Terwijl de eerste twee dienaren hun talenten gebruiken om handel te drijven, en zo het vermogen van hun heer verdubbelen, durft de arme stakker die slechts één talent heeft gekregen er niets mee te doen, zo bang is hij het kwijt te raken. Als de heer bij thuiskomst hierover hoort, ontsteekt hij in woede: ‘Pak hem dat talent maar af en geef het aan degene die er tien heeft. Want wie heeft zal nog meer krijgen, en wel in overvloed, maar wie niets heeft, hem zal zelfs wat hij heeft nog ontnomen worden.’

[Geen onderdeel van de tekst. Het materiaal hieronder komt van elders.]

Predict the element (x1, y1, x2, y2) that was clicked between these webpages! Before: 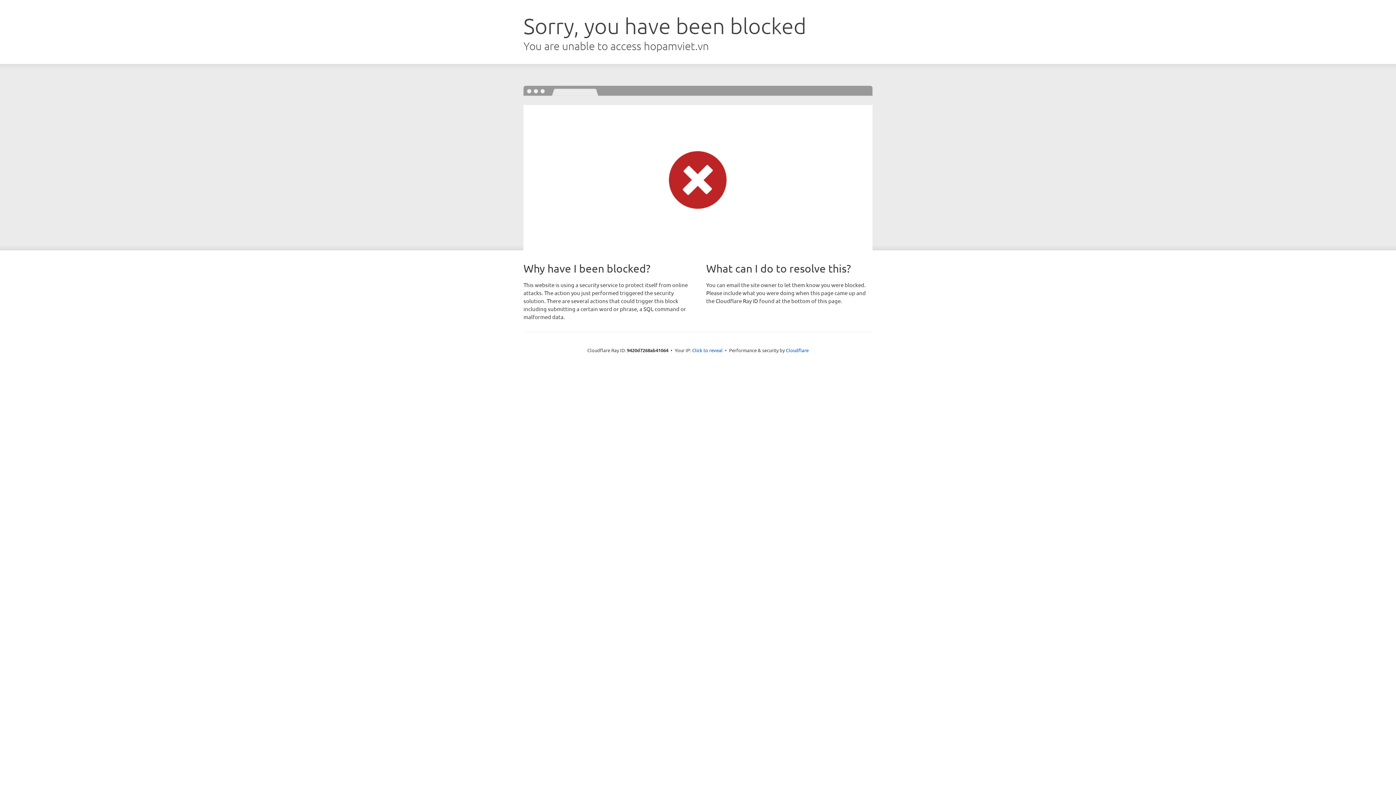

Naar deze hardvochtige Bijbelpassage is het Matteüseffect vernoemd: het fenomeen dat rijken rijker worden, en armen armer. Of, anders gezegd: hoe meer iemand al gekregen heeft, hoe groter de kans is dat hij nog iets zal krijgen. Dit effect doet zich in allerlei gebieden voor. Zo doet de Nederlandse wetenschapsfinancier NWO tegenwoordig expliciet zijn best om het Matteüseffect te voorkomen, nadat gebleken was dat diegenen die al eerder een NWO-beurs hadden gekregen een grotere kans hadden om er nog een binnen te slepen, ongeacht de kwaliteit van de aanvraag [1,2].
Ook in de netwerktheorie, het vakgebied waar ik me het afgelopen jaar mee bezig heb gehouden, speelt het Matteüseffect een grote rol. We zouden bijvoorbeeld naar een groot Twitter-netwerk kunnen kijken, waarvan je de data kunt vinden in referentie [3] onderaan dit artikel. Dit netwerk wordt gevormd door Twittergebruikers (dit zijn de knopen, of nodes van het netwerk), waarbij er een verbinding (links, in het Engels) van gebruiker A naar gebruiker B wordt gelegd als gebruiker A gebruiker B in een van zijn tweets noemt. Je kunt nu twee dingen tellen: hoe vaak gebruikers anderen noemen (dit noemen we de outdegree), en hoe vaak gebruikers door anderen genoemd worden (de indegree). Hoe deze grootheden verdeeld zijn kun je aflezen in afbeelding 2.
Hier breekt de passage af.